**What is required**
Where a line of the data holds the word "filter", copy that line.

**Provided entries**
######
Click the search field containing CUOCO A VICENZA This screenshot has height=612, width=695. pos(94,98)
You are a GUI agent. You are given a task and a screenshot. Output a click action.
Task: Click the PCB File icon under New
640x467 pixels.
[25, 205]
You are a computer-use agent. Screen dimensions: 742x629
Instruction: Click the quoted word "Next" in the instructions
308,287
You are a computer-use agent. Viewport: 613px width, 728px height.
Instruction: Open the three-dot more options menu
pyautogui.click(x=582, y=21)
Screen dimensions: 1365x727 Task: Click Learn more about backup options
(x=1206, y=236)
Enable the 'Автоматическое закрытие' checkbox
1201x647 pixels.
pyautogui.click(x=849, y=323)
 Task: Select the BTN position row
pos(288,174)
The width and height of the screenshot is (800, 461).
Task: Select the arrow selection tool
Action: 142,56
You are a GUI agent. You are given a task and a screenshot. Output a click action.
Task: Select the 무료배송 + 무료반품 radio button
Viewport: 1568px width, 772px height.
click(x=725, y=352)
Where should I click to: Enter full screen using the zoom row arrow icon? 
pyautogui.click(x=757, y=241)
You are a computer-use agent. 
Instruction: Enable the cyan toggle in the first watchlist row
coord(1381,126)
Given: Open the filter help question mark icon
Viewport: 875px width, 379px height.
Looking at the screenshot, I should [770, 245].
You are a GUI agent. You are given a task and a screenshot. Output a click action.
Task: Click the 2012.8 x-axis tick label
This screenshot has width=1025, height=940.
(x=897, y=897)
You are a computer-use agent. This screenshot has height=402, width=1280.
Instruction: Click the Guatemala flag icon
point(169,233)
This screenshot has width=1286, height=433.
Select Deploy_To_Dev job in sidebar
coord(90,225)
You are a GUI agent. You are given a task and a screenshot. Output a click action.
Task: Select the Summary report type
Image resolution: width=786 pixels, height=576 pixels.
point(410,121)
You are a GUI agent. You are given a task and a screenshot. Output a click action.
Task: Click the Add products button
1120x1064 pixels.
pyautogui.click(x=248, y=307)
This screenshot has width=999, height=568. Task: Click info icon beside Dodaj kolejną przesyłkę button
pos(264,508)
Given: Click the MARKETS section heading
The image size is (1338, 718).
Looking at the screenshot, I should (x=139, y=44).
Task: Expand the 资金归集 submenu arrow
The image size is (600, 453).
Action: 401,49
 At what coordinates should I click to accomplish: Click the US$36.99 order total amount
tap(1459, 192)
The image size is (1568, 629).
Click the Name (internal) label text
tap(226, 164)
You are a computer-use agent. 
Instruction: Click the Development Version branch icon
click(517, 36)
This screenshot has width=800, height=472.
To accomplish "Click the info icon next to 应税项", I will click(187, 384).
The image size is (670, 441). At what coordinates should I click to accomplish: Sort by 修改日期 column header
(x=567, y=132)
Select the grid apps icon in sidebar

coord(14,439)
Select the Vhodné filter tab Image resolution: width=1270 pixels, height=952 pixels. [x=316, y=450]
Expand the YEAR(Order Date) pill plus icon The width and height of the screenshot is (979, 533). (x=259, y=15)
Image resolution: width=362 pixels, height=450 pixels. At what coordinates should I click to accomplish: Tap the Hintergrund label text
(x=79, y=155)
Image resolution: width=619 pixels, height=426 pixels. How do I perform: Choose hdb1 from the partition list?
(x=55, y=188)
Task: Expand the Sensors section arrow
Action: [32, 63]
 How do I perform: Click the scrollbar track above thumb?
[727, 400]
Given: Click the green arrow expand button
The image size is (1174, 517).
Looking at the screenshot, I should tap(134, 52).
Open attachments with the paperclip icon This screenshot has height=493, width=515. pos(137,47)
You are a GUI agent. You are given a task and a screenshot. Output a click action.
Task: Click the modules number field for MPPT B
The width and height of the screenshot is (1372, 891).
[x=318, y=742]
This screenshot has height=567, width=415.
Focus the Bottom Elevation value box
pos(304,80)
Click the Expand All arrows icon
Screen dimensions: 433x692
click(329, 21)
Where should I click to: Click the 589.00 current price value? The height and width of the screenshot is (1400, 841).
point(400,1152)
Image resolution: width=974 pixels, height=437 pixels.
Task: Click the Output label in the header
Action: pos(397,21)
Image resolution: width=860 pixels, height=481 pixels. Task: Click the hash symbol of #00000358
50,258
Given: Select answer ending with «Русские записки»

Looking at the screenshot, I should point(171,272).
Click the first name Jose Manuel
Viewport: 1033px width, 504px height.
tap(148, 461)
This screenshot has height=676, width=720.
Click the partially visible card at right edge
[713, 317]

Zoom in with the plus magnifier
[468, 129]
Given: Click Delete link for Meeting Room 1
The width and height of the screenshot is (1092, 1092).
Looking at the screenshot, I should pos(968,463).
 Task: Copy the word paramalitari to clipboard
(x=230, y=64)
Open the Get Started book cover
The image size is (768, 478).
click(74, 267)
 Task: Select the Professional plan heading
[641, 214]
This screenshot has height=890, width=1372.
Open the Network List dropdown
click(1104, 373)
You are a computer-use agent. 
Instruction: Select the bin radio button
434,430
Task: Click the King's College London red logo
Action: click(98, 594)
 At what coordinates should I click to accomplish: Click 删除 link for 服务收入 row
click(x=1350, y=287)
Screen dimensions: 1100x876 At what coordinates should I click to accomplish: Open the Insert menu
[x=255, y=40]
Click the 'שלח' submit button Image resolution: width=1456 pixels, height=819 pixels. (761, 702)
######
**Solution to the problem**
Given: Open the filter help question mark icon
Select the Vhodné filter tab Image resolution: width=1270 pixels, height=952 pixels. [x=316, y=450]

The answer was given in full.